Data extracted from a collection
Start of Block
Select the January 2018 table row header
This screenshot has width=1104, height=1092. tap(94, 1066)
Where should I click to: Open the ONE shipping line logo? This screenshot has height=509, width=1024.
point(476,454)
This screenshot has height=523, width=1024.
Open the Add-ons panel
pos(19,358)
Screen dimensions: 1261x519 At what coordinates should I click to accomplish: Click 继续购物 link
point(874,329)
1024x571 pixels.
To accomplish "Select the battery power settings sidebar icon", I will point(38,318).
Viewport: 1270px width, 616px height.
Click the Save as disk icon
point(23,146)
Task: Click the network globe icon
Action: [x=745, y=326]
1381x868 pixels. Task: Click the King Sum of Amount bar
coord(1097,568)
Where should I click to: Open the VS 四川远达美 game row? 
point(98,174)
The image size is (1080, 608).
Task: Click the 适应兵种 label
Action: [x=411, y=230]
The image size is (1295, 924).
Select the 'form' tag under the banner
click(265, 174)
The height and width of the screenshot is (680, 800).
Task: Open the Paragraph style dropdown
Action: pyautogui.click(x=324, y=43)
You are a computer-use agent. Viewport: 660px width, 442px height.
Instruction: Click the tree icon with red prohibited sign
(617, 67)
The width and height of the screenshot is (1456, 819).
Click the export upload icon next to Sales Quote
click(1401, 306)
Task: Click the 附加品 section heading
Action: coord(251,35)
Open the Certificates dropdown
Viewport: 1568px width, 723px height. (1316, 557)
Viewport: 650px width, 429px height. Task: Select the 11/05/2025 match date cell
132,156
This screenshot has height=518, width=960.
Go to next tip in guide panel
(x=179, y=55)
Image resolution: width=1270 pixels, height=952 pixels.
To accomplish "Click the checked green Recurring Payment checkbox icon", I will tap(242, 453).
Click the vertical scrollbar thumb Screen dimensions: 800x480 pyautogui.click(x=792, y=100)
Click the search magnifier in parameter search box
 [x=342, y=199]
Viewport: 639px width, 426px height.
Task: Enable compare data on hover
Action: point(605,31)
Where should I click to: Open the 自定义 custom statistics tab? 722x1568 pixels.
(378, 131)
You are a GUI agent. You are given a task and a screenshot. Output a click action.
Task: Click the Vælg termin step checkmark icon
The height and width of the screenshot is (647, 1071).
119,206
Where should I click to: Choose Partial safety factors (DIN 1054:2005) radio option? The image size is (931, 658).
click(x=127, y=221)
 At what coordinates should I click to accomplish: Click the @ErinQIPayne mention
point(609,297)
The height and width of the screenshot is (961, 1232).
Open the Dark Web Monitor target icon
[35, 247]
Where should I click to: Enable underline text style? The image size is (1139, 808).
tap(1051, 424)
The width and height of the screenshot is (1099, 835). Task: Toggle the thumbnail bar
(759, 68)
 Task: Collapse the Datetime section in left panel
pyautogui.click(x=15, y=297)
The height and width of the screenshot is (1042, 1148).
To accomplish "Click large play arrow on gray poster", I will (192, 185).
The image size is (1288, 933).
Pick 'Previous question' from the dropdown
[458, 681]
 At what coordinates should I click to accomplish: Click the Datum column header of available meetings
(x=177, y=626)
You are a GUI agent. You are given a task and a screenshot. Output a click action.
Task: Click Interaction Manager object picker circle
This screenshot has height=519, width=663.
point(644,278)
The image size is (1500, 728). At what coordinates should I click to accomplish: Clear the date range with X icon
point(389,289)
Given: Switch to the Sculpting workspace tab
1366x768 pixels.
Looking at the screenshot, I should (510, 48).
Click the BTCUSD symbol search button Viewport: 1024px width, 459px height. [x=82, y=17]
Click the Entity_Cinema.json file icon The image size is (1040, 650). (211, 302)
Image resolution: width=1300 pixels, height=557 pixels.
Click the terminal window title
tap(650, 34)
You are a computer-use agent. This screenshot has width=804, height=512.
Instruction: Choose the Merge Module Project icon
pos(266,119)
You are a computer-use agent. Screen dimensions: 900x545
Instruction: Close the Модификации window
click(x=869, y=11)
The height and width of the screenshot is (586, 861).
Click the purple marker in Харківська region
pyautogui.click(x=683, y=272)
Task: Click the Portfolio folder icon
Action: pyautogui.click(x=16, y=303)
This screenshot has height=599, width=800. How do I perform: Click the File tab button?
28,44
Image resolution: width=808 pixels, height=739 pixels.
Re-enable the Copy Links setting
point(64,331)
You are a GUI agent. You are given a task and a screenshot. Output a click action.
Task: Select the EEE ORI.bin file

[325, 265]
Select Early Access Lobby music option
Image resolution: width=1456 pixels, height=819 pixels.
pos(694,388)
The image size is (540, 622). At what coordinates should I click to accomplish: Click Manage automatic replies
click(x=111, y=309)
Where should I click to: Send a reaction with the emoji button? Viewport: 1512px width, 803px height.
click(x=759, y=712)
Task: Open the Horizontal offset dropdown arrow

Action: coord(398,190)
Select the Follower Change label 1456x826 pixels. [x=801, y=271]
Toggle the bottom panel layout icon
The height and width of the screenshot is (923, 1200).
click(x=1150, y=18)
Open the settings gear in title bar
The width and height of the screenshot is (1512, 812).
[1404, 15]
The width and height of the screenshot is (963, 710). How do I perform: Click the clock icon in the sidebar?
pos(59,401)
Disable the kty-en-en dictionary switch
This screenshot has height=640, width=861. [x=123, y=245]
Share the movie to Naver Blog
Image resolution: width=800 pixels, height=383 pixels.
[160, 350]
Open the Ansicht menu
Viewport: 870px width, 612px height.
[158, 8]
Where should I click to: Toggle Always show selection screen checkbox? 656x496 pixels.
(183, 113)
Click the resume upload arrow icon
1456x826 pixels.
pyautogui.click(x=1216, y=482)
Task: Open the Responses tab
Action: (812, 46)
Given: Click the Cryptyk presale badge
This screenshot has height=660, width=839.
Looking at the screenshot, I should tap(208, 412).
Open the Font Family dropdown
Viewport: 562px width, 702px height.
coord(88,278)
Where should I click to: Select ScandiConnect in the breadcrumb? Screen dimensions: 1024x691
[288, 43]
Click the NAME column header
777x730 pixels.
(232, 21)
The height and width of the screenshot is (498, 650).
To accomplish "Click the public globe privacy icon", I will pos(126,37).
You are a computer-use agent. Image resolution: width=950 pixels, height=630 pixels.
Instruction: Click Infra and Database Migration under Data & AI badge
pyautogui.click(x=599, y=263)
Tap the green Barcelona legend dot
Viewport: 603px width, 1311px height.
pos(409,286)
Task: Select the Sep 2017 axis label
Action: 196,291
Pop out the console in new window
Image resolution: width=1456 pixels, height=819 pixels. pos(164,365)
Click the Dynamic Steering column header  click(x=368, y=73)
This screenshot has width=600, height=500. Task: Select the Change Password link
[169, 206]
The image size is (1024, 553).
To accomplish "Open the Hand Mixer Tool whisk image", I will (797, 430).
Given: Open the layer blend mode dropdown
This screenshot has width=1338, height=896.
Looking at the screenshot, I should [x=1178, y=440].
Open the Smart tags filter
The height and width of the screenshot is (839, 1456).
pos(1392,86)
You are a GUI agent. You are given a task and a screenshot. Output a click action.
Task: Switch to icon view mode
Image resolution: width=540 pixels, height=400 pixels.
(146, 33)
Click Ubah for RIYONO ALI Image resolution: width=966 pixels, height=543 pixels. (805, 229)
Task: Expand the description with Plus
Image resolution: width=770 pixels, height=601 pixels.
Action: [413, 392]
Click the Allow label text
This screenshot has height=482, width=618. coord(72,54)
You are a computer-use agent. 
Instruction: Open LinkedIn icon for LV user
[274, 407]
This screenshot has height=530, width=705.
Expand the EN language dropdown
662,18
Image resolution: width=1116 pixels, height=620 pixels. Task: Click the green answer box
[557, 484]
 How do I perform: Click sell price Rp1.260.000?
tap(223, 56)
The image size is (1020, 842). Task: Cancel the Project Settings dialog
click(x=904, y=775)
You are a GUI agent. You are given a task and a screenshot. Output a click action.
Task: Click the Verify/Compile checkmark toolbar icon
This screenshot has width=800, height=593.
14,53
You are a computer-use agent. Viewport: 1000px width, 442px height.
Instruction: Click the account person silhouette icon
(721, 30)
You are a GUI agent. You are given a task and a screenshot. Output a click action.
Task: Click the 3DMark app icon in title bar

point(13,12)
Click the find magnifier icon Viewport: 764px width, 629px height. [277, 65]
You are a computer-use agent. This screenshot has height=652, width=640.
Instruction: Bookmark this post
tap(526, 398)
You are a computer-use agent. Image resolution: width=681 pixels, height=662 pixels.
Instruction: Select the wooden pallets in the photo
End of Block
Wherever the string "checkmark" occurs in the data, copy the line that holds it.

• _Response area_
Task: Click the Vælg termin step checkmark icon
Task: Click the Verify/Compile checkmark toolbar icon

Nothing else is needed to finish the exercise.